◆ Request: Rewrite the entries below as a JSON list of strings with one string for each line, leaving out any blank lines.

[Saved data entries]
========
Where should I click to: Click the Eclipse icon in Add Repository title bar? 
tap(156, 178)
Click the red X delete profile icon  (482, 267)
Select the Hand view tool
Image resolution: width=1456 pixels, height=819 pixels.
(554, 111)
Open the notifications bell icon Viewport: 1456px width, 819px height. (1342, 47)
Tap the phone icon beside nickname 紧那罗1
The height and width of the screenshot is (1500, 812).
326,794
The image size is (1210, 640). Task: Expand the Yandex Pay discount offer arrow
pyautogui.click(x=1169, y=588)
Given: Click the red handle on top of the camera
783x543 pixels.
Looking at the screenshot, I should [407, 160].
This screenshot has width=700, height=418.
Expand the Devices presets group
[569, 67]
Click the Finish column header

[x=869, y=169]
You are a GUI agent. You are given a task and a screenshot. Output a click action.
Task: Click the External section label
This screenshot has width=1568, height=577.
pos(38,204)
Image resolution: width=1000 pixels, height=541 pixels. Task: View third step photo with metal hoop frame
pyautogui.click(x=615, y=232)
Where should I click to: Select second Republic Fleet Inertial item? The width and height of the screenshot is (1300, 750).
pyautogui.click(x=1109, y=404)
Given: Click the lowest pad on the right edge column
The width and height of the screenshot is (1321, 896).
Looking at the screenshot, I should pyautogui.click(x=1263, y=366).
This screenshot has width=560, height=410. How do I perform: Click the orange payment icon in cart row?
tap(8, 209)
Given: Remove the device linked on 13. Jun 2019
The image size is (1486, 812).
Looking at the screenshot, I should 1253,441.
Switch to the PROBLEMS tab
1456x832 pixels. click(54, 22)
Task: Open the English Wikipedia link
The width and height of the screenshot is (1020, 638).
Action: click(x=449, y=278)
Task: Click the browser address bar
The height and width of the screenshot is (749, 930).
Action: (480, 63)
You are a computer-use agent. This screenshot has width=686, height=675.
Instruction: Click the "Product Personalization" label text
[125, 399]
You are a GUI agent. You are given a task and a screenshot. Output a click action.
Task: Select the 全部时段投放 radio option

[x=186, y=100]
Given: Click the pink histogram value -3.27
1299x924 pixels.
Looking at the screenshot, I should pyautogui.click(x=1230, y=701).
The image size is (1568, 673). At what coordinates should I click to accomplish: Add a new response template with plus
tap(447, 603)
========
◆ Expected output:
[
  "Where should I click to: Click the Eclipse icon in Add Repository title bar? ",
  "tap(156, 178)",
  "Click the red X delete profile icon  (482, 267)",
  "Select the Hand view tool",
  "Image resolution: width=1456 pixels, height=819 pixels.",
  "(554, 111)",
  "Open the notifications bell icon Viewport: 1456px width, 819px height. (1342, 47)",
  "Tap the phone icon beside nickname 紧那罗1",
  "The height and width of the screenshot is (1500, 812).",
  "326,794",
  "The image size is (1210, 640). Task: Expand the Yandex Pay discount offer arrow",
  "pyautogui.click(x=1169, y=588)",
  "Given: Click the red handle on top of the camera",
  "783x543 pixels.",
  "Looking at the screenshot, I should [407, 160].",
  "This screenshot has width=700, height=418.",
  "Expand the Devices presets group",
  "[569, 67]",
  "Click the Finish column header",
  "[x=869, y=169]",
  "You are a GUI agent. You are given a task and a screenshot. Output a click action.",
  "Task: Click the External section label",
  "This screenshot has width=1568, height=577.",
  "pos(38,204)",
  "Image resolution: width=1000 pixels, height=541 pixels. Task: View third step photo with metal hoop frame",
  "pyautogui.click(x=615, y=232)",
  "Where should I click to: Select second Republic Fleet Inertial item? The width and height of the screenshot is (1300, 750).",
  "pyautogui.click(x=1109, y=404)",
  "Given: Click the lowest pad on the right edge column",
  "The width and height of the screenshot is (1321, 896).",
  "Looking at the screenshot, I should pyautogui.click(x=1263, y=366).",
  "This screenshot has width=560, height=410. How do I perform: Click the orange payment icon in cart row?",
  "tap(8, 209)",
  "Given: Remove the device linked on 13. Jun 2019",
  "The image size is (1486, 812).",
  "Looking at the screenshot, I should 1253,441.",
  "Switch to the PROBLEMS tab",
  "1456x832 pixels. click(54, 22)",
  "Task: Open the English Wikipedia link",
  "The width and height of the screenshot is (1020, 638).",
  "Action: click(x=449, y=278)",
  "Task: Click the browser address bar",
  "The height and width of the screenshot is (749, 930).",
  "Action: (480, 63)",
  "You are a computer-use agent. This screenshot has width=686, height=675.",
  "Instruction: Click the \"Product Personalization\" label text",
  "[125, 399]",
  "You are a GUI agent. You are given a task and a screenshot. Output a click action.",
  "Task: Select the 全部时段投放 radio option",
  "[x=186, y=100]",
  "Given: Click the pink histogram value -3.27",
  "1299x924 pixels.",
  "Looking at the screenshot, I should pyautogui.click(x=1230, y=701).",
  "The image size is (1568, 673). At what coordinates should I click to accomplish: Add a new response template with plus",
  "tap(447, 603)"
]